帝都にあるガイナッツ王国の館で寝起きさせてもらっている。


ゴング爺さん達が技術指導を約1ヶ月の予定でする間、ガイナッツの王様達も含めて帝都に残る事になったからだ。


ゴング爺さんの息子さんのタッグさんに、奥さんで付与師のペアさん、そして、金細工職人の娘、ビューティーさんの三名も合流して、皆でガイナッツの館の鍛冶工房で俺の剣などの制作をしてくれる予定だ。


楽しみだな~と、なるべくその事に集中すると決めた俺にタッグさんは、


「ポルタ君、ミスリルがあと少し有れば総ミスリルの剣でも作れるし、

魔物素材で良さそうなモノが有れば混ぜる事も出来るけどどうする?」


と聞かれたので、アイテムボックスから大金貨十枚を取り出して、


「タッグさん、俺、アイテム鑑定とか出来ないので、偽のミスリルとか掴まされそうだし、魔物素材の知識も有りませんので、コレで何とか成りませんか?」


と言ってタッグさんに渡すと、じっと手のひらの大金貨を眺めて、


「親父の可愛がっている子供冒険者からの依頼だと舐めていた訳ではないが、この予算だと付与までやってもお釣りが出るぞ、母ちゃん!ビューティー!作戦会議だ。」


と、何やら相談を始めた。


会議の途中で、ペアさんが、


「ポルタ君、予算内なら何しても良いの?」


と聞いていたので、


「大丈夫です。何でもお願いします。」


と答えておいた。


そして、会議の結果、剣は総ミスリルで作り、ドラゴンの牙等の素材を加えて強度を上げる事になり、余った素材やミスリルで、ミスリルコーティングなどのサブウエポンや装飾品の制作をする事になり、そして、付与するスキルを探しにペアさんとお買い物に向かう事になった。


タッグさん達は、


「予算ギリギリまで使って最高の装備を作るゾ~!」


「おー!!」


と円陣をくんでいる。


仲良いね家族だな…と眺めている俺にペアさんが、


「ポルタくん、付与するスキルを一緒に買いに行くんだけど、強力なスキルとかは予算からはみ出ちゃうから、購入は実費になるかも…いい?」


と申し訳無さそうに聞いてくる。


俺は、


「全く問題無いです。

むしろ、付与するスキルは全部俺が購入しますから、目一杯素材購入に宛てて下さい。」


と答えた。


なんたってトレントでかなり儲けましたからね。


ビューティーさんもそれを聞いて、


「やった。

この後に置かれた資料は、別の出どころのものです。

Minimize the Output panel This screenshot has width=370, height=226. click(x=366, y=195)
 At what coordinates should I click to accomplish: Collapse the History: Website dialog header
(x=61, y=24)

ミスリルの腕輪も作れる!」


と喜んでいる。


ペアさんが、


「総ミスリルの剣だとスキルが5つ程度付与できるけど、どんなのが良いとかある?」


と聞いてくれたので、アイテムボックスから、ダンジョン産の魔鉱鉄の片手剣を取り出して、


「コイツの飛爪ってスキルが良いんですが…」


と答えると、ペアさんは、


「イケる、イケる。

でも、ポルタ君は、渋いセンスしてるわね。

玄人好みのスキルよ…

子供ならもっとドカーンと派手なスキルとか好きなんじゃないの?」


と言っているが、うーん…と考えたあと、


「耐久力上昇に切れ味上昇、修繕も付けて…

あと1つ、ポルタ君はどんな感じが良い?」


と聞いてくるので、俺が、


「そうですね、余り傷つけずに相手を制圧出来れば嬉しいですね…今回で懲りましたから…」


と遠い目をすると、ペアさんは俺に構わずに、


「アンタぁ、片刃の剣に出来るかい?

雷魔法を付与して、傷つけないで制圧出来るようにしたいのと、奥の手は〈飛爪〉だって。」


とタッグさんに確認をとっていた。


タッグさんは、


「出来るよ。

本当に実用的な良いスキルを選んだね、イメージが湧いてきたよ!

さっそくミスリルインゴットと魔物の素材を買いに行くよ、ビューティー、手伝って。」


と言って買い出しに向かった。


ペアさんも


「アタシらも買い物に向かおうか。

まずは、スキルショップだね。」


と言って俺に声をかける…

スキルショップに行けるのは嬉しい…嬉しいのだが…


警戒中のガタ郎から既に報告が入っている。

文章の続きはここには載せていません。